Dringend meer geld nodig voor bus en tram

07.12.2023

Mogen de gebruikers van het openbaar vervoer nog iets verwachten van de Vlaamse regering, nu de Vlaamse minister van Mobiliteit, Lydia Peeters (Open VLD), op Radio 1 heeft verklaard dat De Lijn geen bijkomende middelen krijgt? Tot 2027, zegt ze, ligt in het openbaredienstencontract (ODC) vast hoeveel geld De Lijn kan besteden. Voor de vervoersmaatschappij, die na jarenlange besparingen tijdens vorige legislaturen eerder op een uitgeperste citroen dan op een florissant overheidsbedrijf lijkt, betekent het dat ze met hetzelfde bedrag steeds meer moet doen. Nochtans beweert de Vlaamse regering dat ze een modal shift wil bereiken, van de auto naar 40 tot 50 procent duurzame verplaatsingen: te voet, met de fiets of het openbaar vervoer. Maar zonder bijkomende ­financiering blijven dat holle woorden.

Minister Peeters herhaalt ten overvloede dat ze ‘niet op De Lijn heeft bespaard’, maar dat klopt niet. Volgens het ODC dat zij met De Lijn afsloot, moet het vervoerbedrijf 188 miljoen euro aan efficiëntiewinsten boeken tegen 2027. Nog tijdens deze legislatuur gaat het om 42,5 miljoen euro. Bovendien is de overheidsdotatie dan wel nominaal gestegen, in de praktijk heeft De Lijn door de niet volledig gecompenseerde inflatie toch minder middelen ter beschikking. Peeters berispte in het Vlaams Parlement directeur-generaal Ann Schoubs: De Lijn moet ‘stoppen met zagen en klagen’ en creatief naar oplossingen zoeken. Maar tegelijk bindt de minister De Lijn aan handen en voeten door op te leggen dat de tarieven gedurende twee jaar niet mogen stijgen. Zo dalen de inkomsten van De Lijn.

------------------------------------------------------------------------

| Opdrachtomschrijving |
Werk het stuk over de financiering van De Lijn bij: neem de tekst van "Mogen de gebruikers" tot en met "dat holle woorden." opnieuw over en vervang daarin "openbaar vervoer" door "collectief vervoer". De items spelen hierbij geen enkele rol.

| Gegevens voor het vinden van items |
------------------------------------------------------------------------

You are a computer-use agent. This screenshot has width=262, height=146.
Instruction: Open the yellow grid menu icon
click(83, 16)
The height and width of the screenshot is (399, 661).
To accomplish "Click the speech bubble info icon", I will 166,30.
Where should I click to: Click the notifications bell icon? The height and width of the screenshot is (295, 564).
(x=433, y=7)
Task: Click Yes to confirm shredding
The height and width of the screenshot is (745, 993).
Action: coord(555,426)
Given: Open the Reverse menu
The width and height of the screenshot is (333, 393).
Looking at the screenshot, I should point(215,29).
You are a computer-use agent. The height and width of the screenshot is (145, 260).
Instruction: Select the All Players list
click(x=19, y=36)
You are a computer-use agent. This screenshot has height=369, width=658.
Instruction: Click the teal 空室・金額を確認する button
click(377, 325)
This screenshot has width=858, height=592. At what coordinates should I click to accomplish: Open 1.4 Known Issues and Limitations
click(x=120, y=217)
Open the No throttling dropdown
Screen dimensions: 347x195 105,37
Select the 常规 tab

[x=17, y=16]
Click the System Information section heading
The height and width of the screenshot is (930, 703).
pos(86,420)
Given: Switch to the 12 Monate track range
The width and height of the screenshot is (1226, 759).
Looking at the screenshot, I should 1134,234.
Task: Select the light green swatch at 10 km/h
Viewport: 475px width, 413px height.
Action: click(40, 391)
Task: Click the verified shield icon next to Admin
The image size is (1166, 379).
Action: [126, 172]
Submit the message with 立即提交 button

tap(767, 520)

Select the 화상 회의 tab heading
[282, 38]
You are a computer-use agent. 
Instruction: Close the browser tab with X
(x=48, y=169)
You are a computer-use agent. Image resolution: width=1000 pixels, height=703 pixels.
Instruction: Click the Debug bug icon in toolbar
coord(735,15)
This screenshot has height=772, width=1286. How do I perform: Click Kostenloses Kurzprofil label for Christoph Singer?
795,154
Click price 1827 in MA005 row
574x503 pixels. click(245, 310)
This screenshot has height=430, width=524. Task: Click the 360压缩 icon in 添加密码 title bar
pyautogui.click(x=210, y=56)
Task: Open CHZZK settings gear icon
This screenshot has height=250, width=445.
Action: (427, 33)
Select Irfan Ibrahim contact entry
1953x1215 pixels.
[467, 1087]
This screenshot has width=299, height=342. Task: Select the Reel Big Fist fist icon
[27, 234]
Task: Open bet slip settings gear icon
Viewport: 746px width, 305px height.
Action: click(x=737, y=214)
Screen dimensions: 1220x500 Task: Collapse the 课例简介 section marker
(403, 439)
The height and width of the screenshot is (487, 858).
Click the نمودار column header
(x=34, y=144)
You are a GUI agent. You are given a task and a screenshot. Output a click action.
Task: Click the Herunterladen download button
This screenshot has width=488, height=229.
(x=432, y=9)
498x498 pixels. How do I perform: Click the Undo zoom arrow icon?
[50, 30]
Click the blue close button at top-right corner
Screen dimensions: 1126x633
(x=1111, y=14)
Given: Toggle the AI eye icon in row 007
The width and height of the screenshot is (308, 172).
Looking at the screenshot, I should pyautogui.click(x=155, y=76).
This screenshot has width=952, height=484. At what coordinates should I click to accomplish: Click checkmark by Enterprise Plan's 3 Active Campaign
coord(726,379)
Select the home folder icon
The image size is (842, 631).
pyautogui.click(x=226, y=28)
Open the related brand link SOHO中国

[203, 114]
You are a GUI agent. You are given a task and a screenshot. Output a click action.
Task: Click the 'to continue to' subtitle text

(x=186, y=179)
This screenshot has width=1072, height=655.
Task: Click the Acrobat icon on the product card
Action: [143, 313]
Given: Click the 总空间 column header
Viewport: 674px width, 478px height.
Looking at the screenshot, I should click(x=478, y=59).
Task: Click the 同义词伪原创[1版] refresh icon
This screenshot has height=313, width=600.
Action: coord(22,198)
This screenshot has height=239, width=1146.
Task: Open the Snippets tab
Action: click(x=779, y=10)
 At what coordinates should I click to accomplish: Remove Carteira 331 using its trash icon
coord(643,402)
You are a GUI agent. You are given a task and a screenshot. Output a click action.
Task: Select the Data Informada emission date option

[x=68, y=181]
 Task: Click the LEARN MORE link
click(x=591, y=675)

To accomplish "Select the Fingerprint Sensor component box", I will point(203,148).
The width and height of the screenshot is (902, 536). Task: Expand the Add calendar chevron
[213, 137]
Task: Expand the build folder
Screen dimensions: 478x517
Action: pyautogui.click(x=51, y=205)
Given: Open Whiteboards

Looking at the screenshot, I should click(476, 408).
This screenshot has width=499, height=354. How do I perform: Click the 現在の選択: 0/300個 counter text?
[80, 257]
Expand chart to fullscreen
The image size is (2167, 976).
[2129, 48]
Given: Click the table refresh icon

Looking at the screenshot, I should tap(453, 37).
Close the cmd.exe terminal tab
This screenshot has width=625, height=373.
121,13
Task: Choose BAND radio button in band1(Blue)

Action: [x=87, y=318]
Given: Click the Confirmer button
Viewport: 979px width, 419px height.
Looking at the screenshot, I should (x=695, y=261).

------------------------------------------------------------------------

| Uitgewerkte oplossing |
Mogen de gebruikers van het collectief vervoer nog iets verwachten van de Vlaamse regering, nu de Vlaamse minister van Mobiliteit, Lydia Peeters (Open VLD), op Radio 1 heeft verklaard dat De Lijn geen bijkomende middelen krijgt? Tot 2027, zegt ze, ligt in het openbaredienstencontract (ODC) vast hoeveel geld De Lijn kan besteden. Voor de vervoersmaatschappij, die na jarenlange besparingen tijdens vorige legislaturen eerder op een uitgeperste citroen dan op een florissant overheidsbedrijf lijkt, betekent het dat ze met hetzelfde bedrag steeds meer moet doen. Nochtans beweert de Vlaamse regering dat ze een modal shift wil bereiken, van de auto naar 40 tot 50 procent duurzame verplaatsingen: te voet, met de fiets of het collectief vervoer. Maar zonder bijkomende ­financiering blijven dat holle woorden.